**DOCUMENT**
****************************************

First I worked from the old Angel/EMI LP's, the original stateside release. Then I presented the better quality vinyl reissue through EMI in its HMV Greensleeve line. After that came the CD transfer of this wonderful recording which came out in 2002 through EMI Classics. EMI brought it out a second time on two compact discs in 2011. I draw upon that latest CD reissue in today's broadcast.
The singers put in what critics consider the definitive portrayals of their roles in Delius' setting of Gottfried Keller's story about the ill-fated love shared by a Swiss peasant boy and girl. Heard as Sali is tenor Robert Tear, opposite soprano Elizabeth Harwood as his beloved Vrenchen. The mysterious Dark Fiddler is baritone John Shirley-Quirk.
There will be time remaining this late Summer afternoon for other recordings of Delius' large scale compositions for orchestra and chorus, notably Sea Drift (1903), his setting of the verse of Walt Whitman. (That, too, is a Delian masterpiece. ) A special feature of my Delius program for this year will be his songs, some of them never previously recorded, as set forth in Volume One of The Complete Delius Songbook. British baritone Mark Stone interprets them, with Stephen Barlow accompanying him on piano. 217 Records released Volume One in 2010 with the blessing of the Delius Society.
217/Stone Records is an independent label specializing in alternative rock, jazz and spoken word. It is headquartered in Ashford, Connecticut.

****************************************

**SUPPLIED MATERIAL**
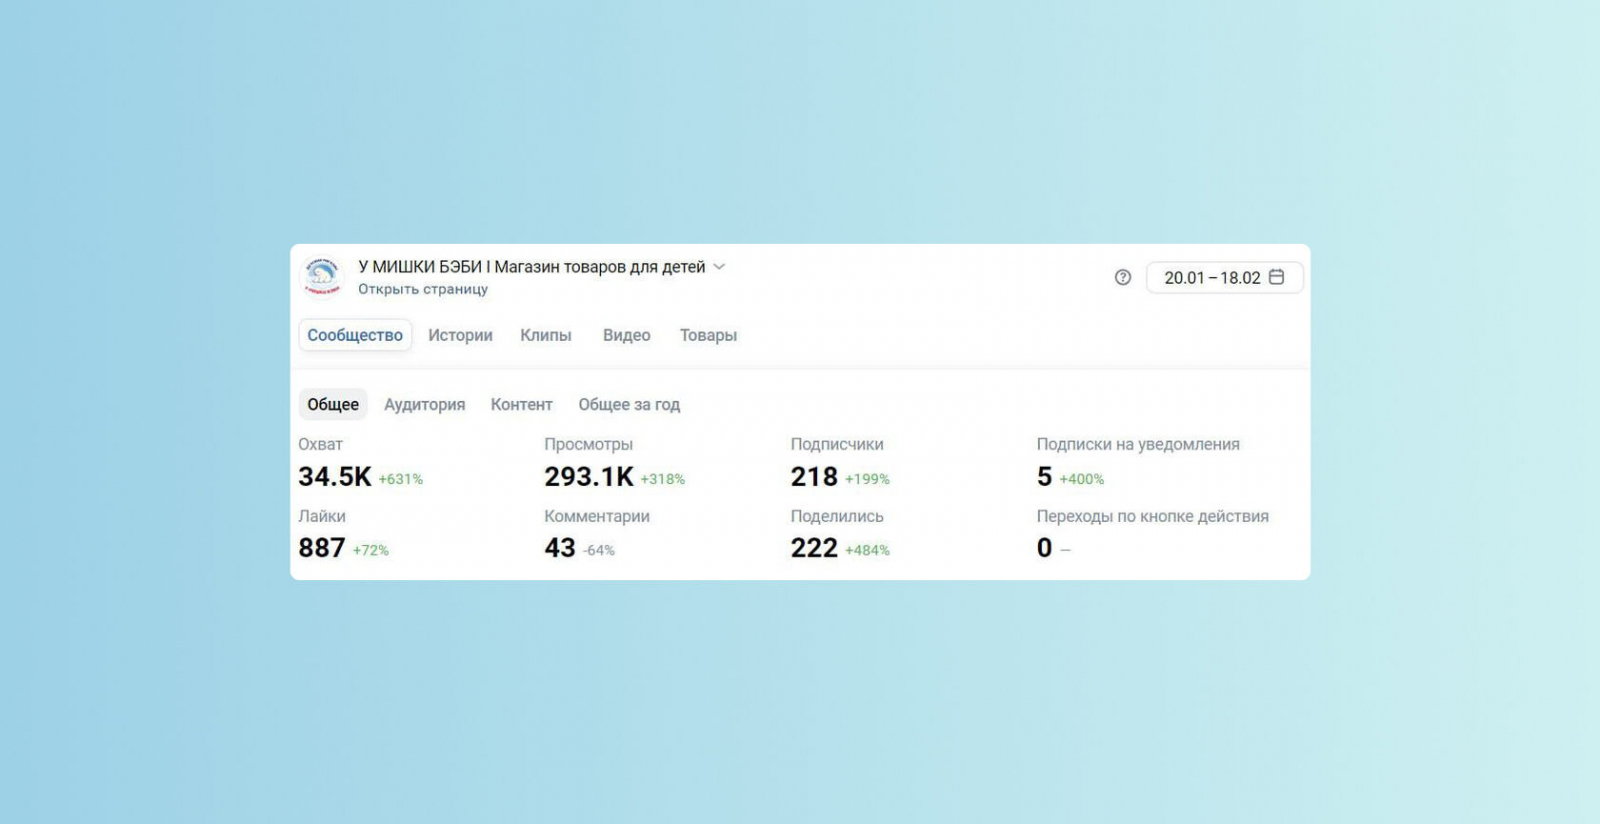
Task: Switch to the 'Контент' sub-tab
Action: 521,404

****************************************

**GOAL**
In the text about the Delius recordings, reproduce the passage between "There will be" and "in Ashford, Connecticut.", inclusive, substituting "Volume I" for "Volume One". Rely solely on the text about the Delius recordings.

**COMPLETE ANSWER**
There will be time remaining this late Summer afternoon for other recordings of Delius' large scale compositions for orchestra and chorus, notably Sea Drift (1903), his setting of the verse of Walt Whitman. (That, too, is a Delian masterpiece. ) A special feature of my Delius program for this year will be his songs, some of them never previously recorded, as set forth in Volume I of The Complete Delius Songbook. British baritone Mark Stone interprets them, with Stephen Barlow accompanying him on piano. 217 Records released Volume I in 2010 with the blessing of the Delius Society.
217/Stone Records is an independent label specializing in alternative rock, jazz and spoken word. It is headquartered in Ashford, Connecticut.